5. Questa Corte in epoca successiva al suddetto arresto ha precisato (Cassazione civile sez. lav., 02/03/2017, n. 5319; Cassazione civile sez. VI, 20/07/2018, n. 19454) che nel lavoro pubblico contrattualizzato il ricorso alla disciplina di cui alla L. n. 183 del 2010, art. 32, comma 5, al fine di agevolare l’onere probatorio del danno conseguente all’illegittima reiterazione di rapporti a termine, si giustifica con la necessità di garantire efficacia dissuasiva alla clausola 5 dell’Accordo quadro, allegato alla direttiva 1999/70/CE, che concerne la prevenzione degli abusi derivanti dalla successione di contratti a termine e che, pertanto, la presunzione non può trovare applicazione nelle ipotesi in cui l’illegittimità concerna l’apposizione del termine ad un unico contratto di lavoro.

6. Da tale ipotesi va tuttavia distinto il caso in cui siano intervenute una o più proroghe del termine illegittimo apposto all’unico contratto di lavoro, come pure chiarito da questa Corte (Cass. sez. lav. 28 febbraio 2017 n. 5229; sez. lav. 13/03/2017, n. 6413; sez. VI n. 23945/2018).

7. La illegittimità del termine originario determina infatti ex se, indipendentemente da ulteriori verifiche, la illegittimità della proroga, in questo essa trova la sua causa nella attribuzione di ulteriori effetti nel tempo ad un termine invalido.

8. La proroga costituisce, dunque, una condotta successiva che reitera la illegittimità della iniziale apposizione del termine; sotto il profilo comunitario si qualifica, pertanto, come abusiva successione dell’utilizzo del contratto a termine, sanzionata dalla clausola 5 dell’accordo quadro allegato alla direttiva 1999/70/CE.
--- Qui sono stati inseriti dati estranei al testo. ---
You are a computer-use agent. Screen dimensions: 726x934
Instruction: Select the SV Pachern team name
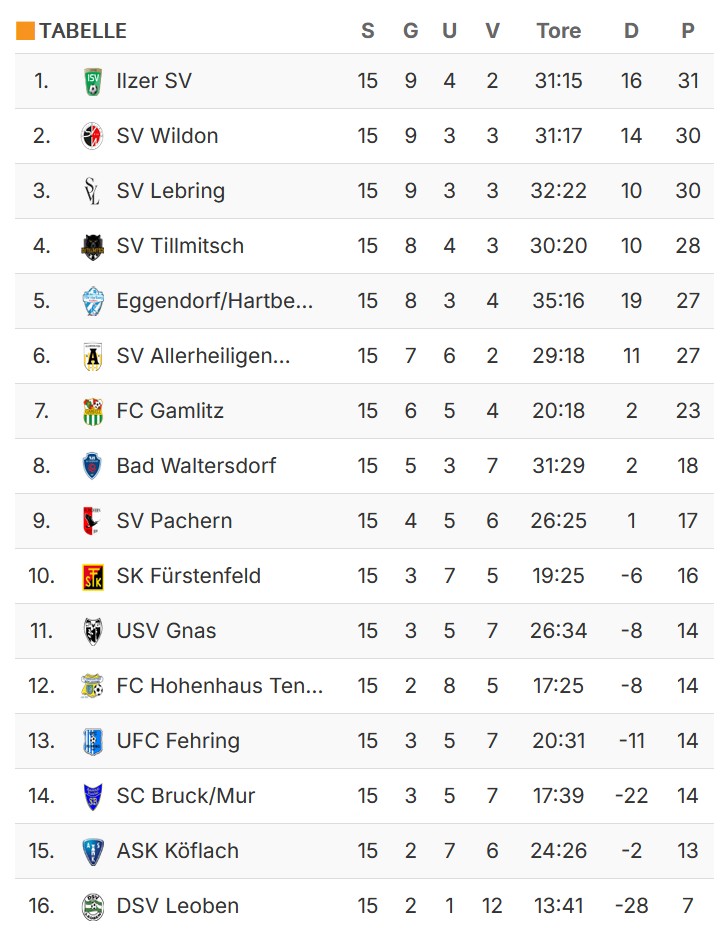pos(174,521)
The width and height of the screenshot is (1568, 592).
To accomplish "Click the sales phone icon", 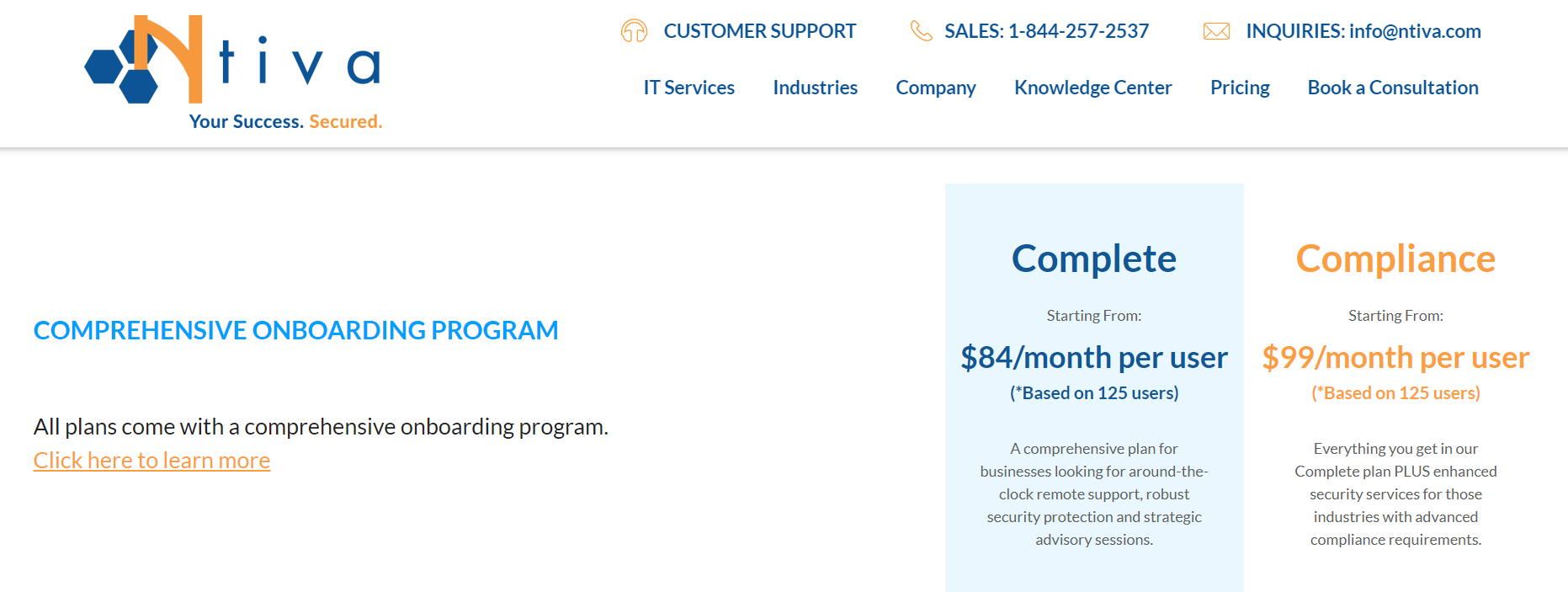I will coord(921,31).
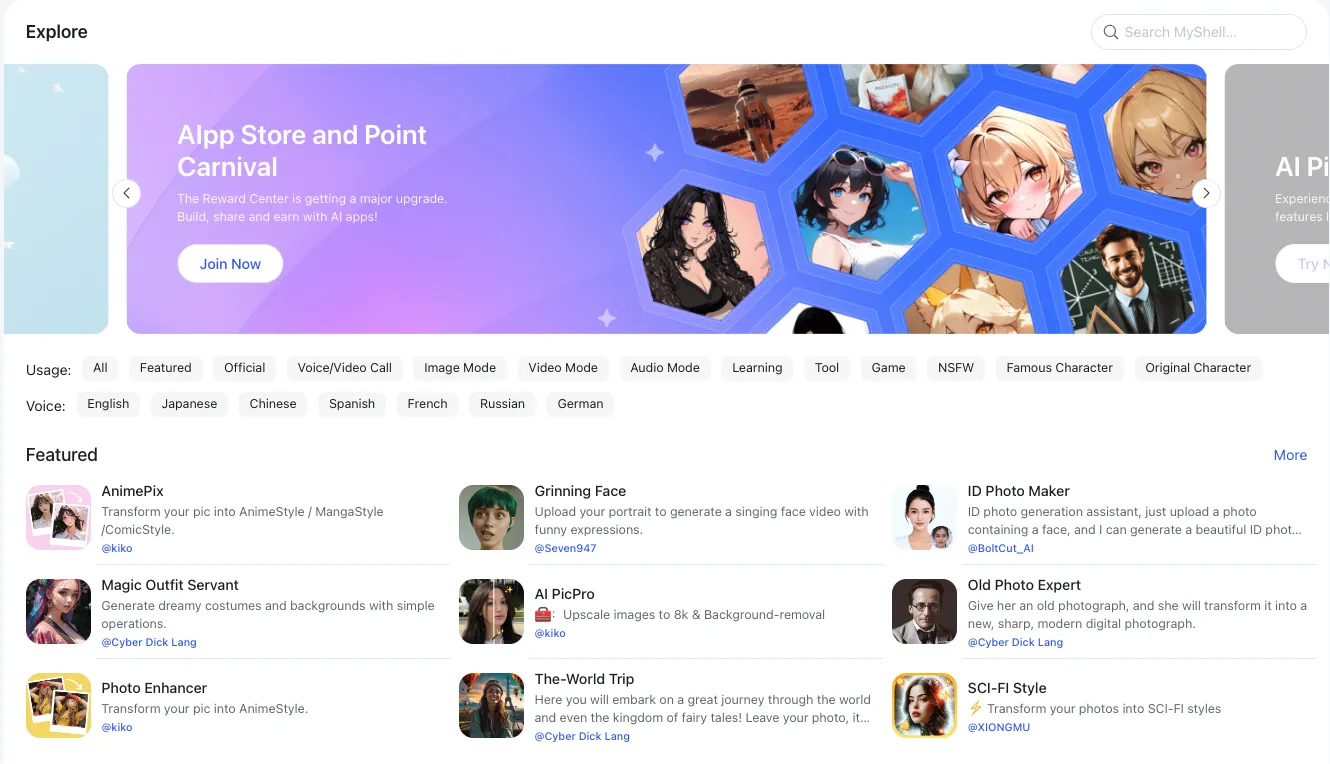1330x764 pixels.
Task: Filter usage by Image Mode
Action: (x=460, y=368)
9. Ne deriva che in caso di illegittimità del termine originario apposto al contratto di lavoro concluso con la pubblica amministrazione ove il termine illegittimo venga prorogato il lavoratore che propone la azione risarcitoria D.Lgs. n. 165 del 2001, ex art. 36 è assistito dalla presunzione di danno (in relazione alla perdita di chances di altre occasioni di lavoro stabile) codificata dalla L. n. 183 del 2010, art. 32, comma 5, per il lavoro privato, ferma restando la sua possibilità di provare, assumendone il relativo onere, di avere subito danni ulteriori.
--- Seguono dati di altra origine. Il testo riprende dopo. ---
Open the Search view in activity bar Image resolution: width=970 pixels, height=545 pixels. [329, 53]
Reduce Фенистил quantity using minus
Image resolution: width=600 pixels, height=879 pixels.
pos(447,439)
10. La Corte territoriale non si è adeguata a tale principio laddove ha posto a carico del lavoratore l’onere della prova del pregiudizio sofferto nonostante la condotta abusiva della p.a. di proroga del termine illegittimo.

11. La sentenza impugnata deve essere pertanto cassata e gli atti rinviati alla Corte d’Appello di Milano in diversa composizione affinchè si conformi nell’esaminare la domanda di danno al principio di diritto sopra esposto.

12. Il giudice del rinvio provvederà altresì alla liquidazione delle spese del presente grado.

P.Q.M.

La Corte accoglie il ricorso.

Cassa la sentenza impugnata e rinvia – anche per le spese – alla Corte d’Appello di Milano in diversa composizione.

Così deciso in Roma, nella adunanza camerale, il 28 novembre 2019.